Among those from out-of-town here for the wedding were Miss Belle McGlothlin, of Eagle Pass, and Mr. and Mrs. Ralph McGlothlin and son, Norman, of Bay City.

Palacios Beacon, October 12, 1944

Runyon to Quit Practice

Dr. Norman E. Runyon has announced his retirement from the general practice of chiropractic.

Dr. Runyon opened his office on Main Street in Palacios in April of 1950 following his graduation from the Logan Basic College of Chiropractic in St. Louis. Dr. Runyon is a veteran of World War II and attended college under the G. I. bill.

During his years of practice here Dr. Runyon has been active in civic and church work. He has served on various committees and was president for three terms of the Palacios Chamber of Commerce. He was appointed chairman of the Emergency Houston Committee for Palacios by Mayor Curtis following Hurricane Carla in 1961.

He is currently Vice President of the Palacios Library Board of Directors, Vice President of the Matagorda County Chapter, American Red Cross, and has just completed a term as Vice President of the Matagorda County United Fund. He is a Trustee and Treasurer for the Texas Baptist Encampment.

Dr. Runyon is a member of the First Baptist Church where he is a Deacon, Treasurer, Sunday School Director and a member of the Church Building Committee. He also served for several years as Brotherhood Director for Colorado Baptist Association.
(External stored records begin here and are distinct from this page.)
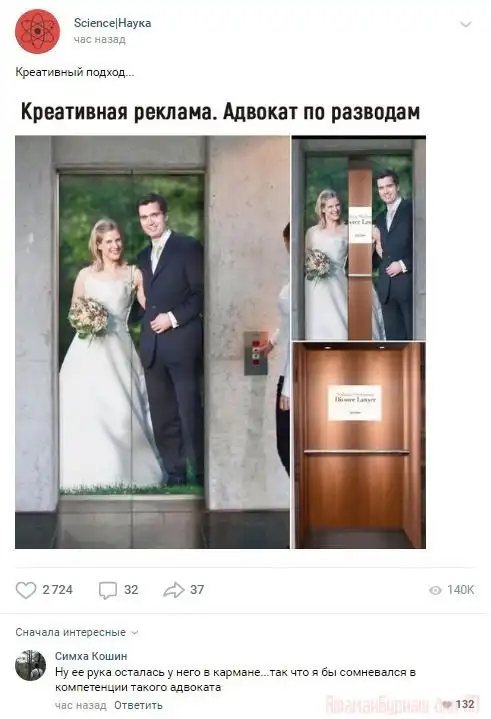
Task: Click the like count 2 724
Action: [57, 590]
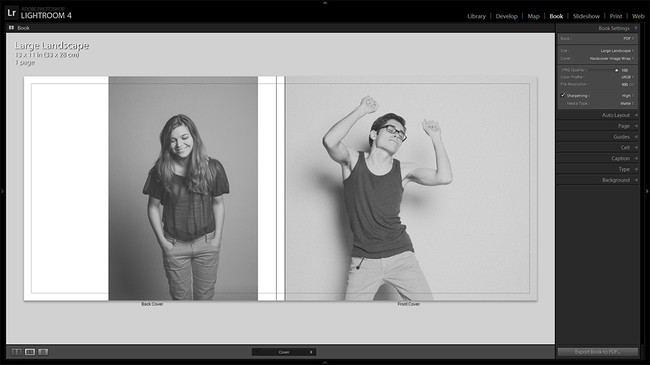Open the Cover dropdown Hardcover Image Wrap
Image resolution: width=650 pixels, height=365 pixels.
click(611, 58)
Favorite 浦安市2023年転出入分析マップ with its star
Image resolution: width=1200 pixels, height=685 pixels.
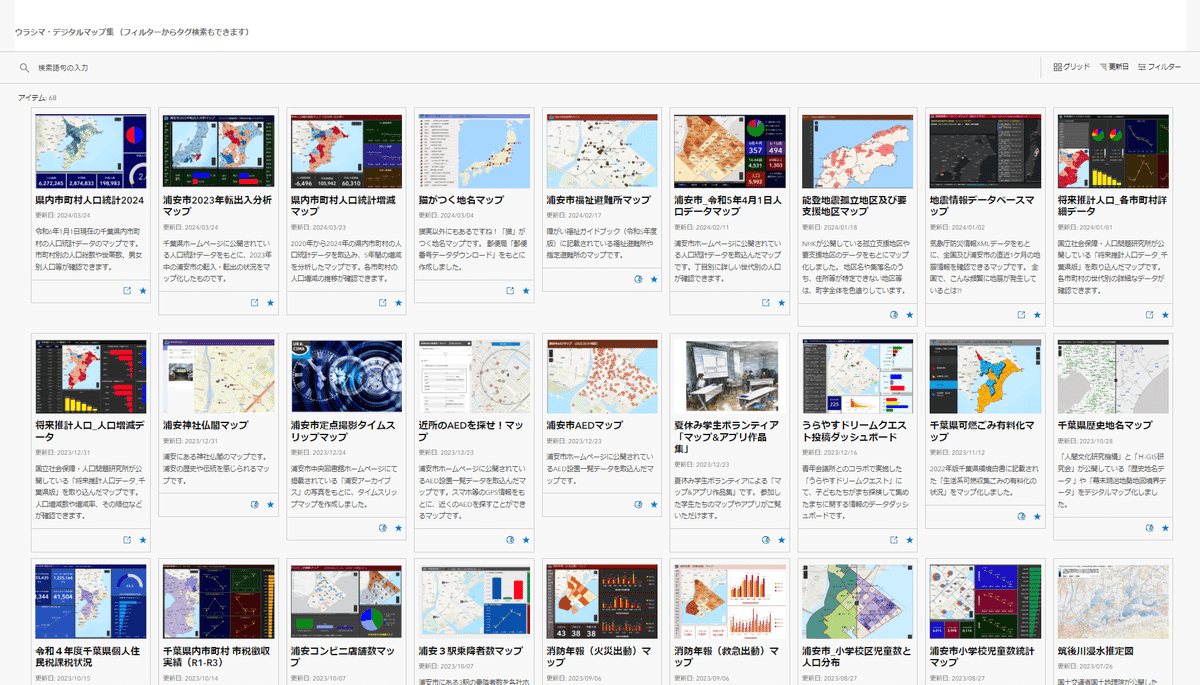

In his professional work Dr. Runyon served for five years as a Director of District Eleven of the Texas Chiropractic Association and was its president for two years. He also served on various committees of the state association.

Dr. Runyon and his wife Gladys plan to remain in Palacios.

Palacios Beacon, January 8, 1976

Norman E. Runyon

SAN  ANGELO  -  Norman  E. Runyon, 88, graveside service at 10 a.m. in    Lawnhaven Memorial Gardens; arrangements by Johnson's Funeral Home.

San Angelo Standard-Times, July 24, 1996

Gladys Runyon

Gladys  Runyon, 93, of San Angelo died at 12:35 a.m. Thursday, Nov. 2, 2000,  in  a local nursing care center. She was born Feb. 27, 1907, in Rifle,  Colo.  She  married  Dr.  Norman E. Runyon on Oct. 8, 1944, in Palacios.  She  was  a  member of First Baptist Church and she retired from City State Bank in Palacios.
Graveside  funeral  service  will  be  at 10 a.m. Saturday, Nov. 4, in Lawnhaven  Memorial  Gardens  with  the  Rev.  Tom Martin officiating. Arrangements are by Johnsons Funeral Home.
Survivors  include  one nephew; one niece; and special friends, Marvin and Lou Womack and Mary Nell Brown.
We  wish  to thank the nurses on Division 5, Baptist Memorials for the loving care they gave her.

San Angelo Standard-Times, November 3, 2000


Dr. Norman Runyon, Local Chiropractor, Installs X-Ray

Dr. Norman E. Runyon announced today that he has installed an X-Ray machine in his offices.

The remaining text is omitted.